A proposito di Rose - (Tom Harper, 2018) - Recensione - Con Julie Walters, Jessie Buckley, Sophie Okonedo, Jamie Sives, Gemma McElhinney
Vive a Glasgow ma avrebbe voluto essere nata a Nashville.
Rose e' una ragazza inglese anomala che ama la musica country, e riesce ad interpretarla eccezionalmente bene.
Ma ha un carattere assai difficile ed appare naturalmente portata a compiere errori.
Tende a non occuparsi dei due figli avuti in giovane eta' per seguire il suo sogno: andare a cantare a Nashville, contrastata in questo dalla madre, che si deve occupare dei pargoli.

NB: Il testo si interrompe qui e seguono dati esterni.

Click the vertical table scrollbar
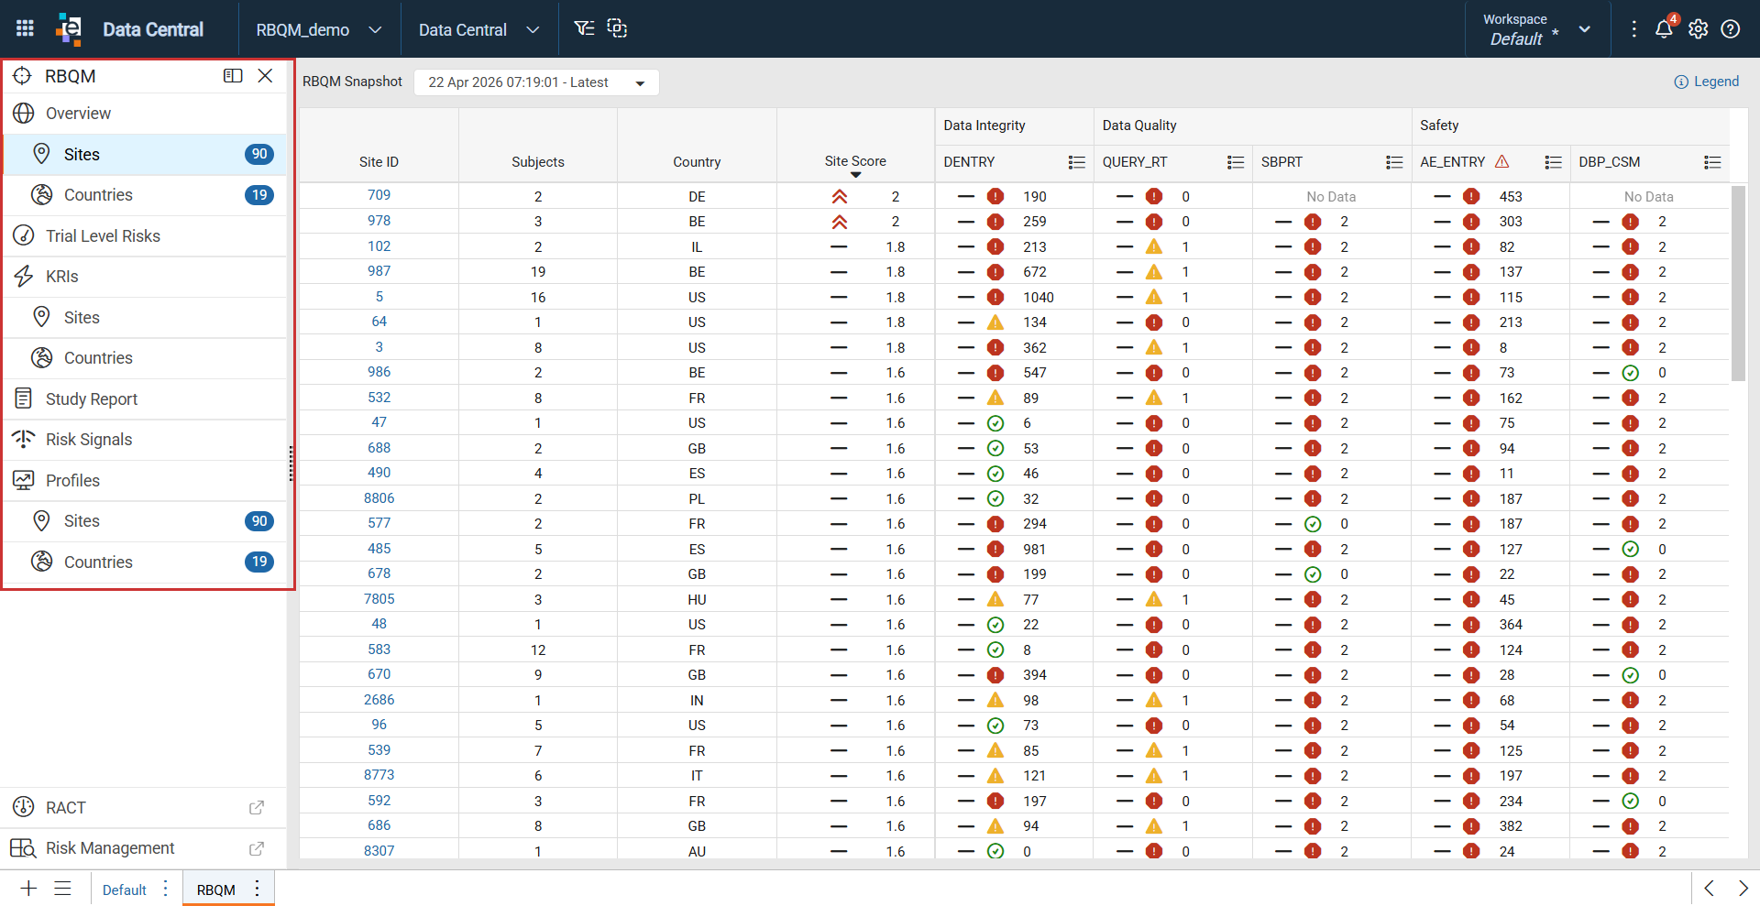The image size is (1760, 906). pos(1737,283)
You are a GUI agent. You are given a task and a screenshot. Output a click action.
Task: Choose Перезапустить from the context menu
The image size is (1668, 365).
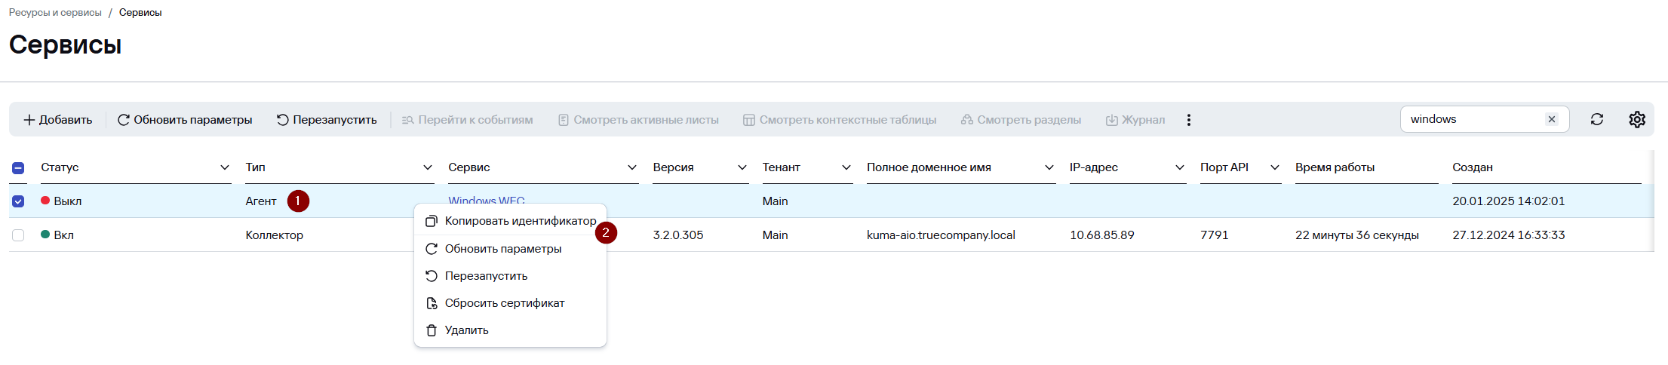click(486, 276)
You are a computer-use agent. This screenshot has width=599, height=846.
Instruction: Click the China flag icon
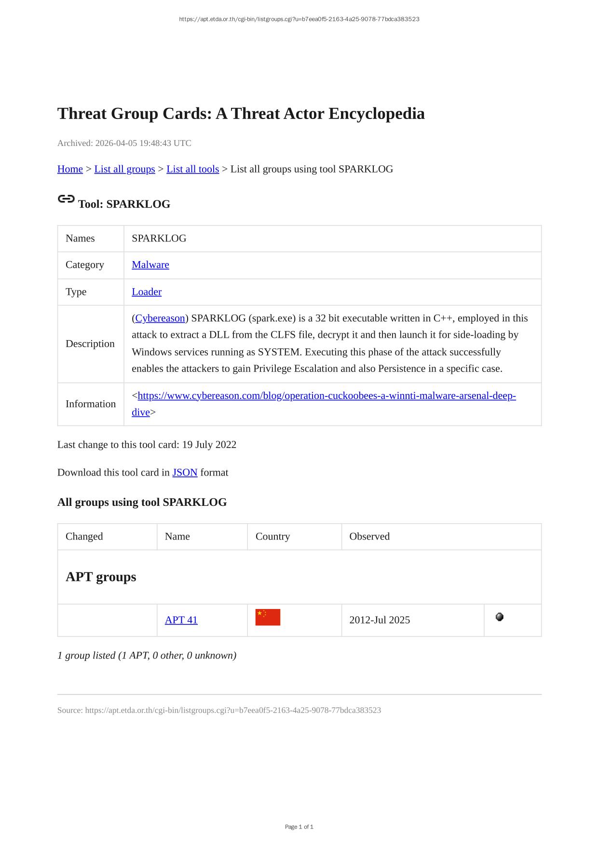268,617
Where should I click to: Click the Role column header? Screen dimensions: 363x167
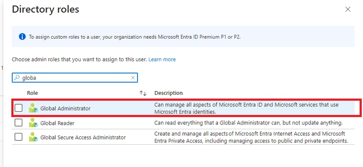[x=32, y=93]
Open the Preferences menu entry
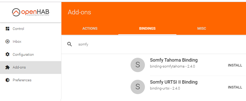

Per guadagnare qualcosa inizia a lavorare come colf da una facoltosa coppia ai quali pero' non dice nulla del proprio passato. La signora apprezza molto il suo modo di cantare, e tentera' di aiutarla nel suo sogno di andate a Nashville...
La parte decisamente migliore di "A proposito di Rose" e' certamente la prima, grazie anche all'intensa interpretazione di Rose da parte di Jessie Buckley. Sul finale i toni si annacquano un po' e la verve e irriverenza iniziale vengono meno.
Anche la colonna sonora sembra passare da una sorta di interessante country blues iniziale ai temi piu' stucchevoli del country piu' classico, pero' anche solo per i primi 90 minuti, il lavoro scritto da Nicole Taylor e diretto da Tom Harper vale la pena di vederlo.